» Text shown

+--

Semester:  Summer 2019 (06/14/19-07/25/19)
Office:
  SOBI Complex, Building 1, RM 108, 115 College Street, Jacksonville, AL  36265
Phone:  (256) 782 5756
Email:  mhearn@jsu.edu
Office Hours:  By appointment
Class during Summer 2019: 
CBA 350 01 Business Communications WWW Sum I  Syllabus

CBA 350 02 Business Communications WWW Sum II Syllabus
BA 501 01 Organizational Communications WWW Sum II Syllabus
   

Oral Presentation Guidelines and Scoring

  • Be ready when its your day.  On the day that you are scheduled to present, you need to have your report copied to the hard drive in our classroom in the folder designated for our class.  Details by request.  You need to do this before presentations are scheduled to begin.  You need to be seated in the classroom waiting your turn when the first presentation begins, assuming that your not going first.  If your late or don't have yours on the hard drive, you will lose points for organization and professionalism. 
  • Make time to experiment with the remote that control the projector in our classroom.  You want to know how it works before you get up there to present.
  • Don't lean on the podium during your presentation.
  • Face the audience while presenting.  Don't keep looking back at the screen.  Watch the monitor to see what's happening. Keep your hands in plain sight.  Not behind your back or in your pockets.

+--

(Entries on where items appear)
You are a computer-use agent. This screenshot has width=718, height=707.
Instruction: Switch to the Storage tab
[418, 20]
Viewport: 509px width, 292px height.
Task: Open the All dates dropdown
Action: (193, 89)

+--

» Exercise task A
Answer these questions using the course page.
(i) What phone number does the course page list?
(ii) What course title goes with BA 501 01?
(iii) Instead of looking back at the screen, what should a presenter watch?
» Exercise task B
Write the next part of the course page, adding further oral presentation guidelines after the final bullet point.

» Exercise response A
(i) (256) 782 5756
(ii) Organizational Communications
(iii) The monitor

» Exercise response B
  • Hard to pronounce words.  Try to get help before you present.  Failing this option, just go for it.  Be consistent.  Say it like you know it.
  • Make your presentation sound like conversation.
  • Speak a "little" louder than "normal". 
  • Practice the opening until you can say it with your head up.  Start with the subject and introduce yourself.  Don't start with good morning or Hi my name is "Joe Smoe".  Start with something like the following from Kati's example:  Having children was the farthest thing from Kim Presson’s mind, when she began volunteering for the March of Dimes.  Later in life she became pregnant, and had no idea that the money she helped raise would one day save the life of her child.  Hello everyone. My name is Kati Richards and I am here to talk to you about the March of Dimes Organization.  I have been a volunteer for the March of Dimes for the past 3 years and am very glad to be here with you today.  I hope to give you a better understanding of what this organization is about and why your help is needed. 
  • When you refer to an chart or an picture, the word chart or picture is not the subject of the verb (i.e. "Figure 1 shows", "This is a chart", This is a picture"). The chart/image is in support of the discussion. The information needs to be the subject of the verb (i.e. Unemployment has increased significantly over the last twelve months, as shown in Figure 1).  You should discuss the information and then refer to the figure or image to support what you just said: (as shown in Figure 1, or see Figure 1, or "The new President of Jacksonville State University is John Beehler, shown in the picture to the right"). For the most part, this goes for both text introductions in your report and oral introductions in a presentation.  In the text, you refer to the insert by label and #.  In the oral presentation, you would follow the same format when discussing the slide or chart (i.e.: "Unemployment has increased significantly as you can see from the chart".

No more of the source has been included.